Examples of therapeutic effect
  1. female, 59 years, who experienced migraines from the age of 11 until 59 years. Increasingly severe migraine attacks - the most recent resulted in her being Admitted to hospital in a semi-conscious state.

  2. male, 78 years was dissatisfied with his GP's diagnosis when he consulted him with type 2 diabetes, circulatory problems and a swollen foot. He became disillusioned with the diagnosis when prescribed antibiotics. After a 6 month course of VS colour therapy he has improved stability of blood sugar levels, improved mobility, improved circulation, improved energy, and dramatically improved quality of life.

  3. male, c65yrs suffering from dysarthria who could only mumble gutturally for almost 5 years. His hospital could not identify the problem despite using MRI, checking for Parkinsonism and Alzheimers, and finally was unable to assist him. Virtual Scanner detected encephalopathy, impairment of cerebral circulation, etc. VS colour therapy enabled him to recover the ability to speak clearly within 6 days.

  4. dyslexic female, 11yrs.
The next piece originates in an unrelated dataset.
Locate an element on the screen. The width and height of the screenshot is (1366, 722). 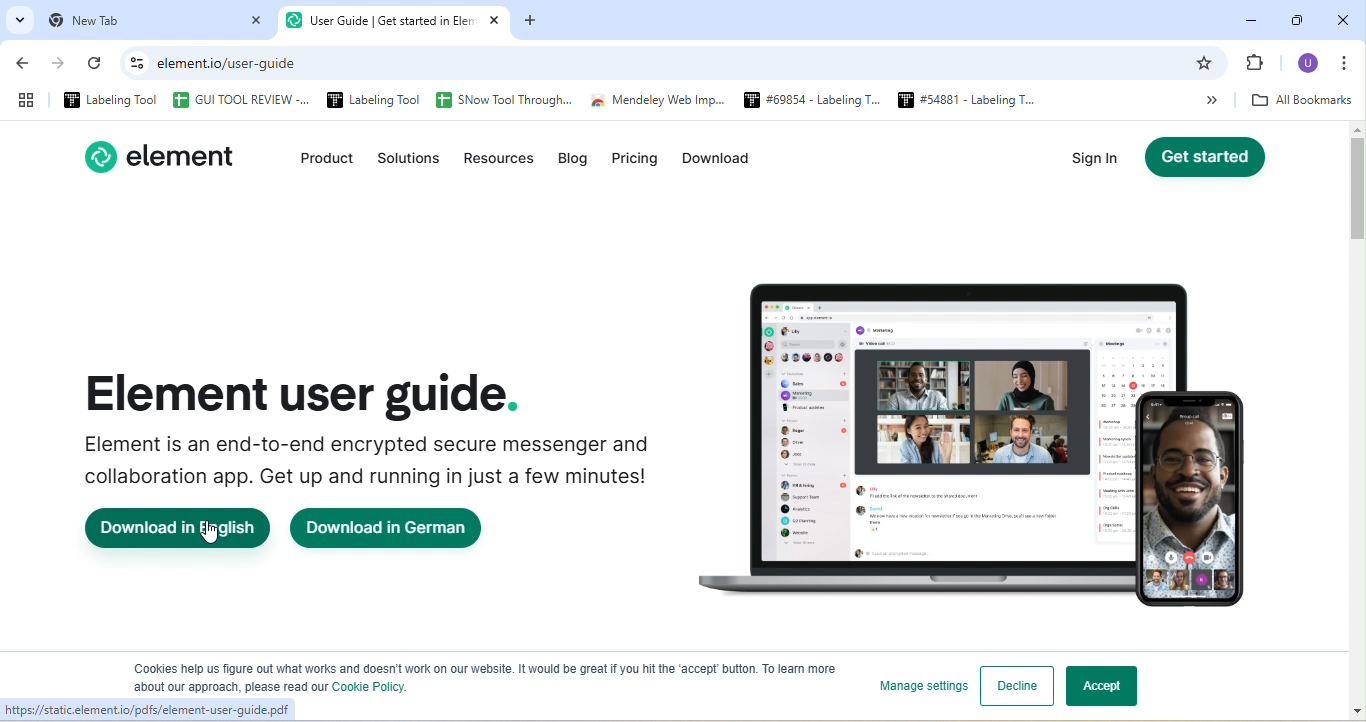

The first indications of improved writing (distinct) and reading were indicated by the third VS consultation. Her end of term report commented that her reading ability had been re-assessed as that of a 14yo. Following a change of school this child completed her first examinations. Of the 11 examinations 9 were passed at grades 1 & 2 (greater than 70%) whilst the remaining two examinations were grade 3 (60-70%).

  5. male, 76 years with prostate and asbestos-induced lung cancer. Poor prognosis, required assistance to walk. Following chemotherapy and radiotherapy he had severely restricted breathing due to fluid on the lungs which required surgical intervention to drain fluid from his lungs but which failed to cure the problem of accumulating fluid. After a course of VS colour therapy, medical scanning techniques (x-rays) showed the complete absence of fluid on his lungs. As a result he no longer had chronic breathing insufficiency, he could walk unaided and his overall health was much improved. He lived for 1-2 years more than medical expectations.